Jihan terenyuh mendengar ucapan sang adik. "Terus?" tanyanya makin penasaran.

"Terus, sebagai ucapan terima kasih, dia kasih benda itu sebagai hadiah. Tapi masalahnya Arga nggak tahu apa isinya."

"Nggak tahu?" Tanpa sadar Jihan merobek sedikit koran yang membungkus benda itu. Terlihat permukaan kardus berwarna putih di baliknya. Ia lalu beralih pada sang adik. "Kamu nggak tanya dulu sama kakek-kakek itu apa isinya?"

"Arga udah tanya, sih. Tapi nggak dijawab. Dia juga bilang Arga cuma boleh tahu isinya kalau udah sampai rumah."

Jihan mengangguk-angguk. Tanpa banyak bicara ia langsung menjulurkan tangannya ke kolong meja untuk mengambil gunting dari tempat penyimpanan peralatan menjahit. Dalam hati ia sebenarnya sudah menduga-duga benda apa yang ada di dalam kardus itu. Mungkin lukisan, pikirnya.

Pelan-pelan wanita mulai mengguntingi lembaran koran yang melapisinya sambil berusaha agar kardus yang membungkus benda itu tidak ikut sobek. Ya, siapa tahu saja benda itu merupakan benda langka yang dicari kolektor. Kalau kardusnya tidak sobek, dia mungkin bisa menjualnya lagi tanpa takut kalau harganya jatuh.

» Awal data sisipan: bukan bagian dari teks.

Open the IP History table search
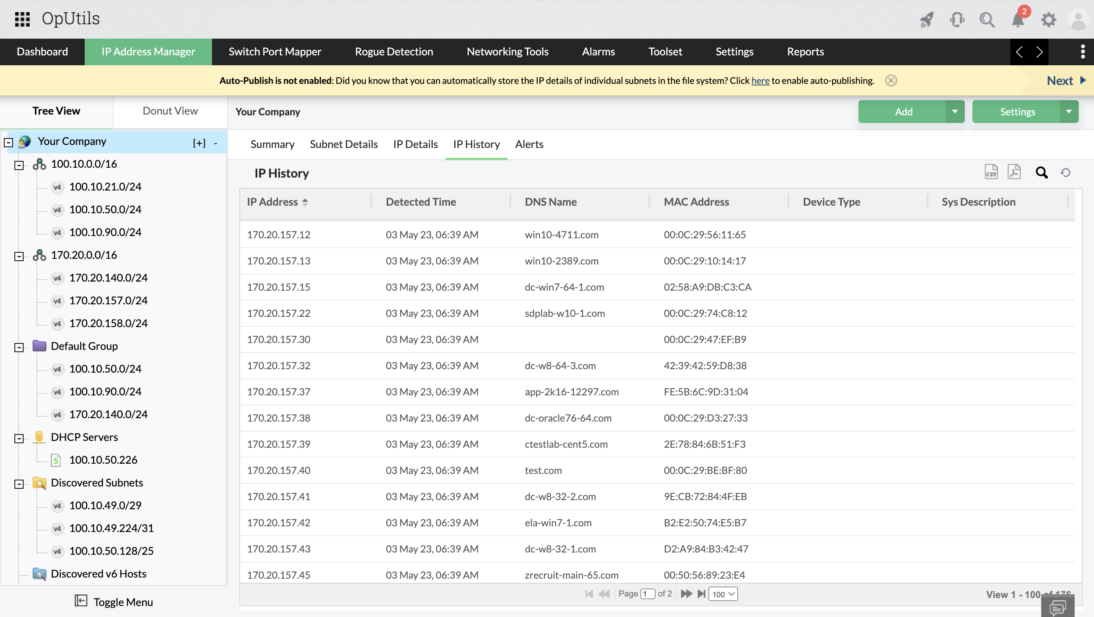Image resolution: width=1094 pixels, height=617 pixels. click(x=1041, y=173)
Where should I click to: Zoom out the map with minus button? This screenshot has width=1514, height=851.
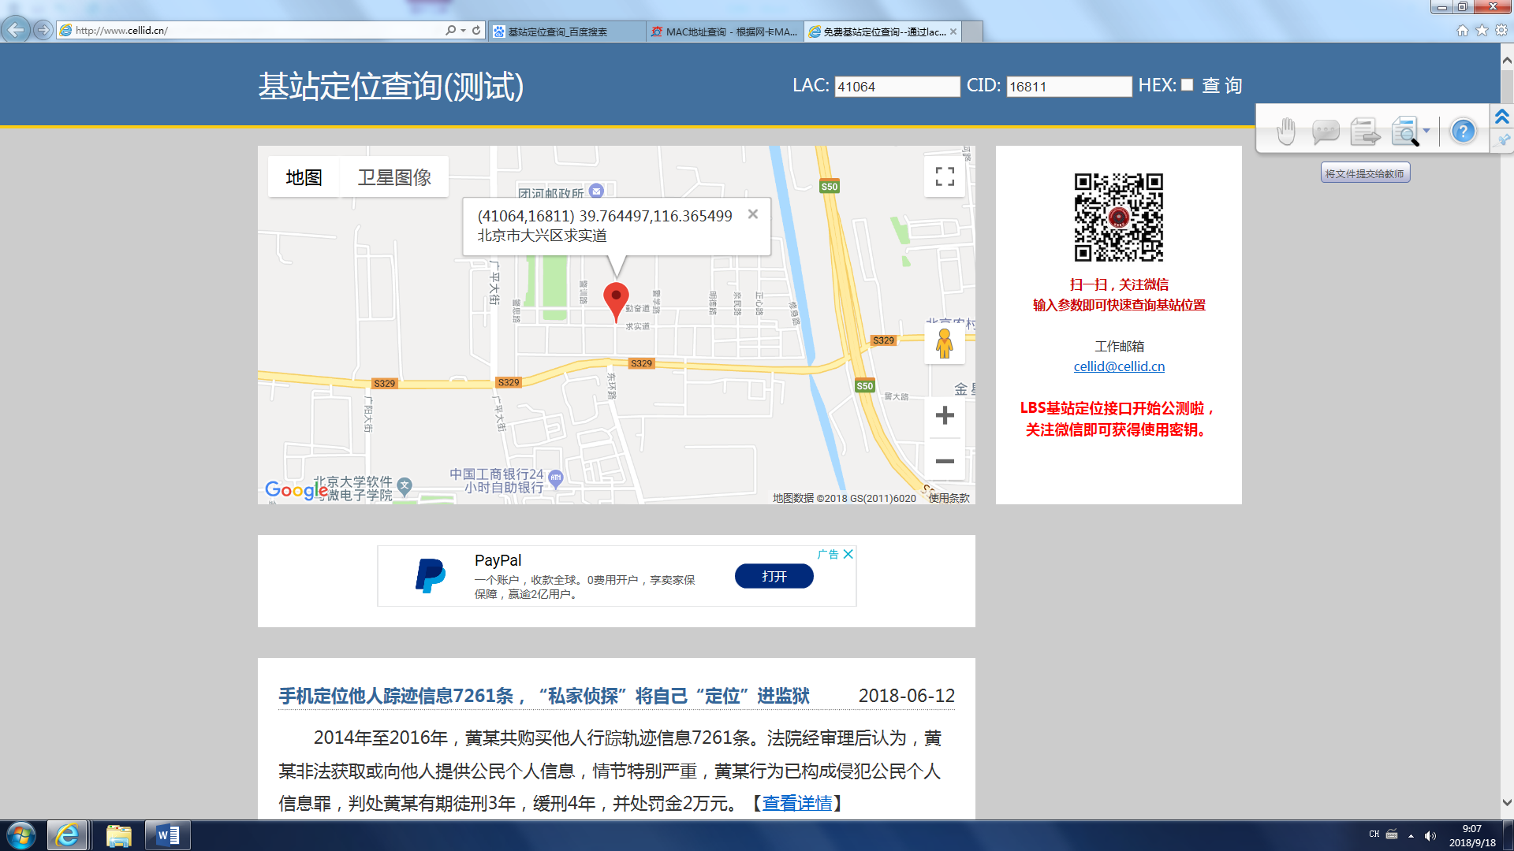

Arga—yang dari tadi cuma diam memperhatikan kakaknya—akhirnya ikut membantu. Anak itu langsung menarik koran beserta kardus pembungkusnya dengan sangat kasar dan tak manusiawi.

"Aduh, Arga! Jangan main tarik aja, dong!" Jihan berteriak jengkel. Pasalnya, kardus yang melapisi benda itu juga ikut robek.

"Ya, maaf, Kak," ucap Arga sambil menyengir lebar. Begitu matanya menangkap sebagian isi dari kardus itu, tanpa sadar ia menjerit. "Kak, lihat, lihat! Ternyata ini lukisan!"

Arga tiba-tiba mengambil alih benda itu, lalu merobek semua lapisan pembungkusnya tanpa basa-basi. Jihan tentu saja murka. Begitu ia ingin merebut benda itu dari tangan Arga, adiknya itu langsung menghalangi.

"Wah!" seru Arga takjub sambil memandangi lukisan itu.

"Arga!" seru Jihan kesal. Ekspresinya seketika berubah ketika ia menyadari benda apa yang saat ini berada di tangan sang adik. "Sini, Arga, kakak mau lihat lukisannya juga!"

Alih-alih mendekat, Arga malah makin menjauhkan dirinya. "Kak Jihan, jangan kaget, ya."

"Apanya yang kaget? Kakak kan belum lihat lukisannya!" Jihan makin jengkel. Ia pun bangkit berdiri lalu cepat-cepat menghampiri sang adik. "Oh, ya ampun." Wanita itu sontak menahan napas ketika tahu gambar apa yang tertera di lukisan tersebut

"Kak Jihan," panggil Arga saat mendapati kakaknya itu membatu di tempat.

Lukisan itu adalah lukisan potret seorang wanita berambut panjang dengan gaun putih bergaya abad pertengahan yang membalut tubuhnya. Jika potret itu adalah wanita biasa, mungkin ekspresi Jihan tidak akan seberlebihan itu. Akan tetapi masalahnya ...

Jihan menggeleng tak percaya. "I-itu mirip …"

"Mukanya mirip banget sama muka Kak Jihan!" sambung Arga antusias.